Travail des femmes : Le défi de l’égalité économique

Le Maroc a investi dans l’éducation des filles, a accompagné leur ascension universitaire et a encouragé l’entrepreneuriat féminin. Si leur présence sur le marché du travail progresse encore lentement, les réformes engagées et l’essor du numérique ouvrent de nouvelles perspectives d’inclusion économique. Détails.

Elles constituent plus de la moitié de la population marocaine, et près de 42 % des diplômés en ingénierie sont aujourd’hui des femmes. Pour autant, leur intégration dans le marché de l’emploi reste très limitée : en 2024, seule une femme sur cinq environ (19,5 %) participe à la vie active. Et parmi celles qui le font, une part significative est au chômage ou occupe des emplois précaires. “Nous avons gagné la bataille de l’éducation, pas encore celle de l’emploi”, note l’économiste  Youssef Guerraoui Filali. “Le pays dispose d’un capital féminin hautement qualifié, mais il reste encore largement sous-utilisé.”

Un coût pour l’économie

Ce déficit d’emploi féminin a un prix. Derrière les progrès éducatifs, le Maroc laisse inexploitée une part essentielle de son potentiel économique. Le taux de chômage des femmes atteint 26 %, contre 20% pour l’ensemble de la population active, et en milieu urbain, une sur quatre cherche un emploi sans en trouver. Pour Meriem Zairi, Managing Partner d’EmTech VC et membre de la CGEM, ce déséquilibre n’est pas qu’une injustice sociale ; c’est une erreur économique : “Le pays ne peut pas bâtir une croissance durable en écartant la moitié de sa population active. L’emploi féminin ne doit plus être perçu comme une question sociale, mais comme une priorité économique nationale.”

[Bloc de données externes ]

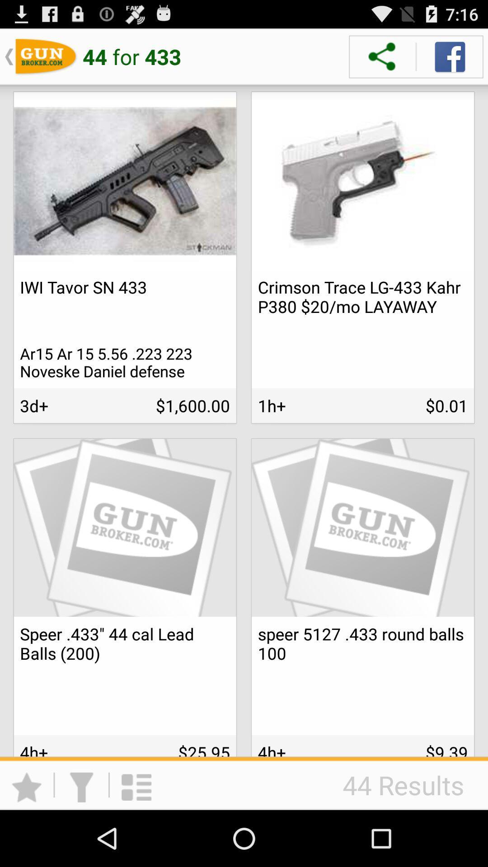 The image size is (488, 867). Describe the element at coordinates (125, 853) in the screenshot. I see `the sliders icon` at that location.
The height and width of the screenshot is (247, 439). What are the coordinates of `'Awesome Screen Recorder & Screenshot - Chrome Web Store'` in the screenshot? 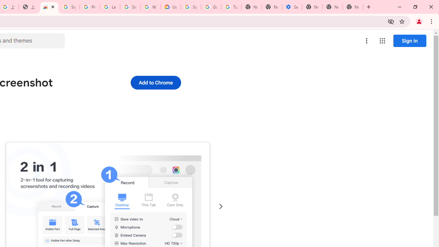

Les chiffres le confirment : selon la DEPF et ONU Femmes, une hausse de 25 % du taux d’activité féminine pourrait rapporter jusqu’à 1,7 point de PIB par an d’ici 2035. Autrement dit, miser sur les femmes serait plus rentable que bien des plans sectoriels. “Les Marocaines sont de mieux en mieux formées, notamment dans les métiers de la tech et du digital, mais la société et le monde du travail ne leur offrent pas encore les mêmes perspectives. Il faut repenser le modèle d’inclusion pour qu’il corresponde à la réalité de ces nouvelles générations”, explique Saloua Karkri Belkeziz, présidente de GFI Maroc et membre fondatrice de l’AFEM. 

Cette évolution commence timidement à se dessiner. La loi 19-20, adoptée en 2021, a instauré des quotas progressifs dans les conseils d’administration des sociétés cotées ; une première dans la région. Et dans les domaines du numérique et de l’entrepreneuriat, une nouvelle génération de femmes occupe désormais des postes stratégiques, parfois pionniers. Mais cette avancée reste concentrée dans les grands centres urbains et ne profite qu’à une minorité. “Le numérique a ouvert des brèches dans des structures longtemps verrouillées”, observe Lamiae Benmakhlouf, directrice générale du Technopark. “Des jeunes femmes y trouvent une liberté de création et une visibilité qu’elles n’auraient pas eues dans les cadres traditionnels. Mais il faut encore transformer cette présence en influence réelle.”

Le poids du quotidien

Si les politiques de formation ont préparé le terrain, les politiques d’emploi, elles, ont du mal à suivre le même rythme. Les opportunités se concentrent dans les grandes villes, tandis que des milliers de femmes, surtout rurales, restent enfermées entre la charge familiale, la précarité et la distance géographique. Pour Meriem Zairi, le problème n’est pas seulement économique, il est systémique : “L’égalité économique n’est pas une politique isolée. C’est un fil à tirer dans toute la stratégie nationale; transport, éducation, logement, développement territorial. Tant que ces politiques ne dialogueront pas entre elles, rien ne bougera.”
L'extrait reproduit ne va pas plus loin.